Separation of cellular proteins into cytoplasmic, nuclear, and insoluble fractions revealed that a large proportion of the mRAG1 protein, both wild type and C325Y, was found in the insoluble fraction (Fig. 3B, lanes 4 and 8), in agreement with previously published results (37). Similar levels of mRAG1 wild-type and C325Y proteins could be found in the soluble nuclear fraction (Fig. 3B, lanes 3 and 7), but the proteins were also found in the low-salt cytoplasmic extraction. Distribution of lamin and copper/zinc superoxide dismutase proteins, markers for the nuclear matrix and cytoplasm, respectively, were used as controls (Fig. 3B). The appropriate distribution of these proteins indicated that the apparent presence of mRAG1 in the cytoplasm was not because of poor fractionation technique. Overall, the pattern of cellular distribution for the mRAG1 wild-type and C325Y proteins was very similar.

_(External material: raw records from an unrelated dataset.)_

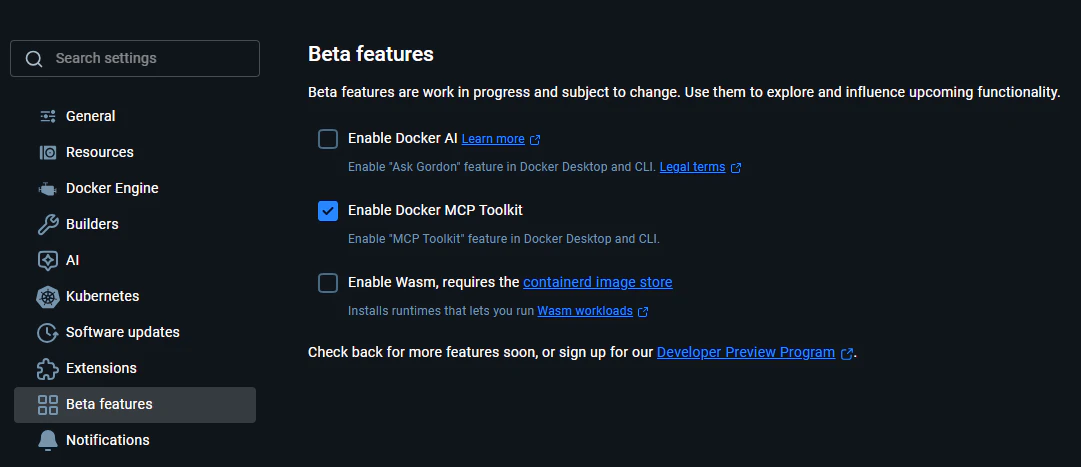This screenshot has width=1081, height=467.
Task: Click the Kubernetes helm wheel icon
Action: [x=47, y=296]
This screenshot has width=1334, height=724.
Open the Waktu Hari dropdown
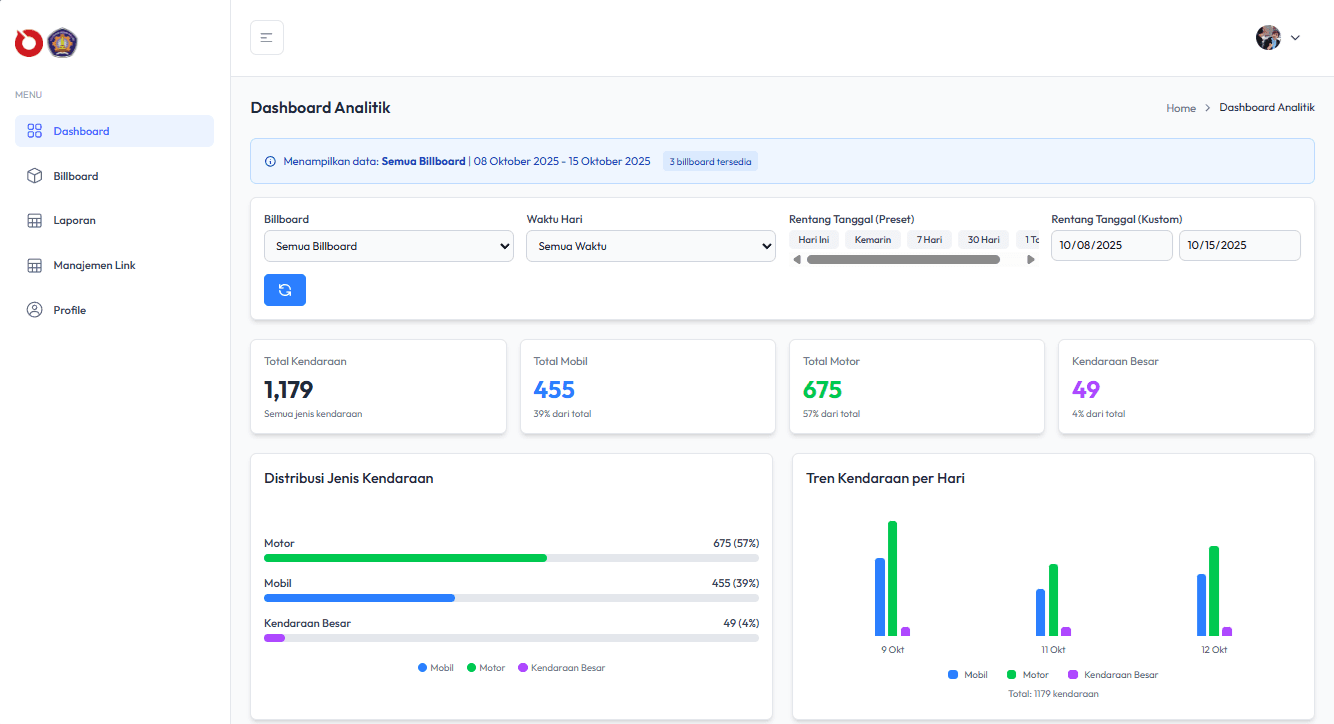tap(650, 245)
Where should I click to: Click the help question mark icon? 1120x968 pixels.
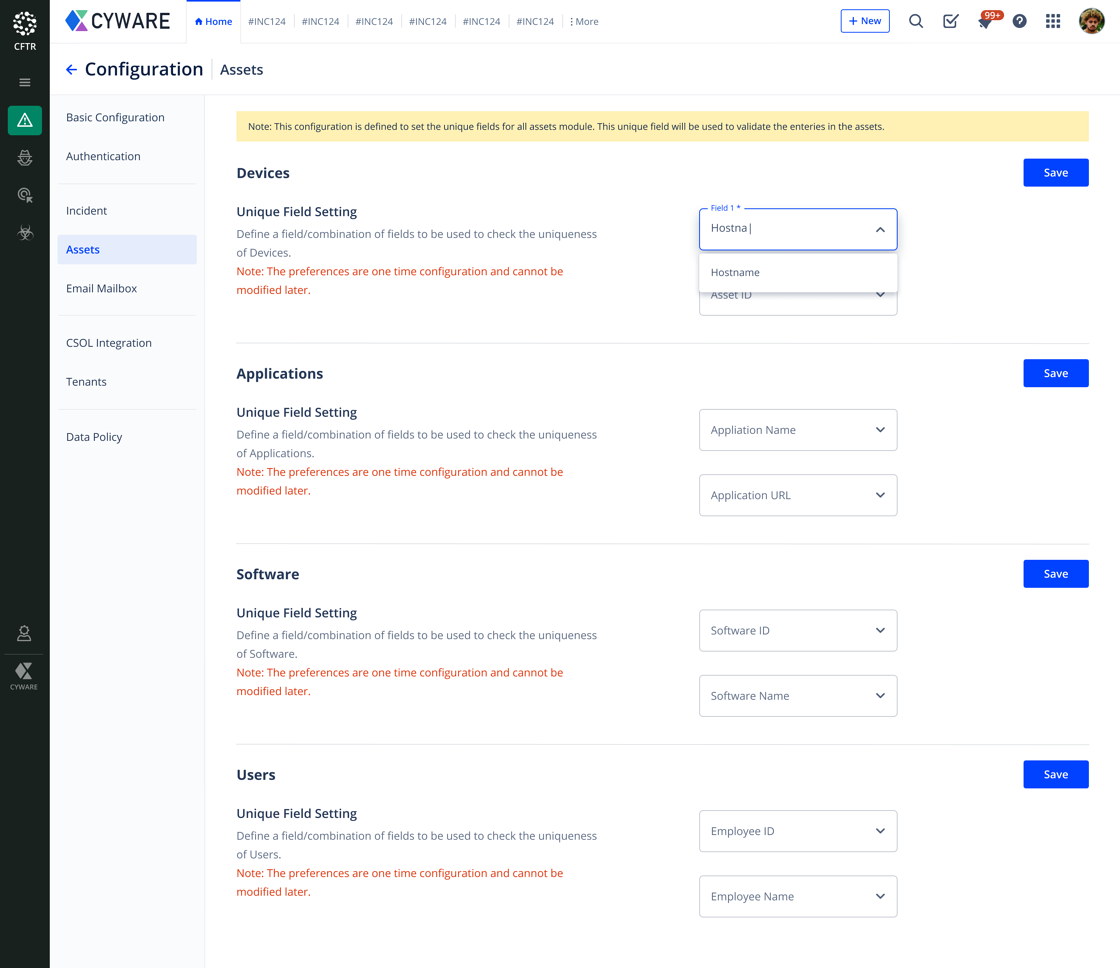[x=1019, y=21]
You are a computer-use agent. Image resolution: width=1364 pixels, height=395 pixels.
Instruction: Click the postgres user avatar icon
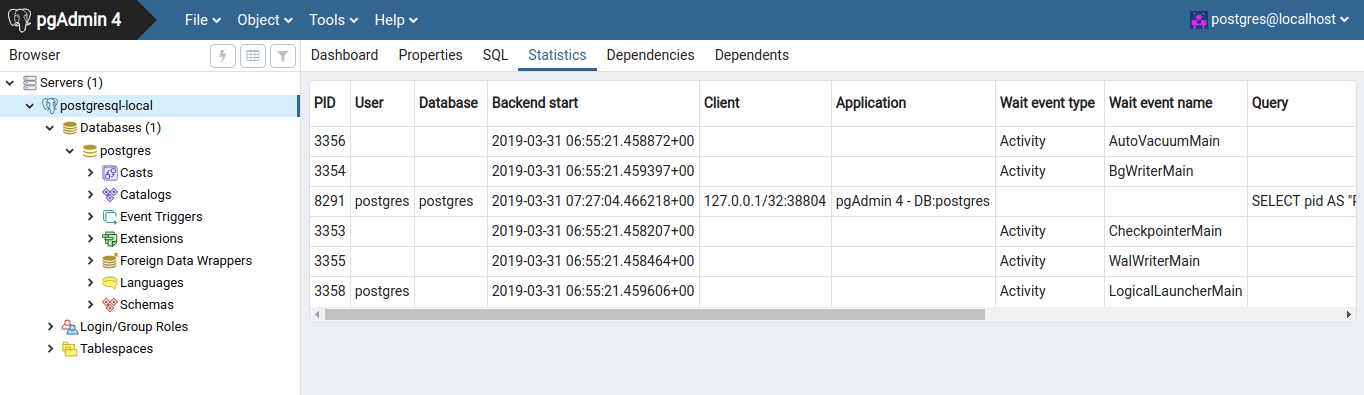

mRAG1 nuclear localization was confirmed by confocal microscopy. EGFP alone or mRAG1-EGFP wild-type or C325Y proteins were transiently expressed in NIH3T3 cells. The attachment of EGFP to the C terminus of mRAG1 had no impact on recombination (data not shown). When cells were transfected with pEGFP-N1, EGFP fluorescence was dispersed throughout the cell in both the nucleus and cytoplasm (Fig. 3C, left). When EGFP was fused in frame to the C terminus of either mRAG1 or mRAG1 C325Y, the distribution of EGFP fluorescence was entirely nuclear (Fig. 3C, middle and right). This indicated that both the mRAG1 wild-type and mRAG1 C325Y proteins were confined to the nucleus. We saw a similar pattern in pro-B cells (data not shown). However, 4',6'-diamidino-2-phenylindole staining indicated that the nucleus occupies a large percentage of the volume in these cells (data not shown); therefore, the pattern of nuclear localization of RAG1 vs whole-cell distribution of EGFP was more difficult to distinguish. FACS analysis of transiently transfected pro-B cells indicated that the levels of mRAG1-EGFP wild-type and C325Y expression were indistinguishable from one another but that both were expressed at a much lower level than EGFP alone (data not shown), again suggesting that the wild-type and mutant mRAG1 proteins are regulated in a similar manner. We cannot explain why mRAG1 was present in the cytoplasmic extract although the microscopy clearly indicated its nuclear localization, but this discordant pattern has been noted previously (37). Taken together, these data indicate that inappropriate compartmentalization could not account for the mRAG1 C325Y recombination defect.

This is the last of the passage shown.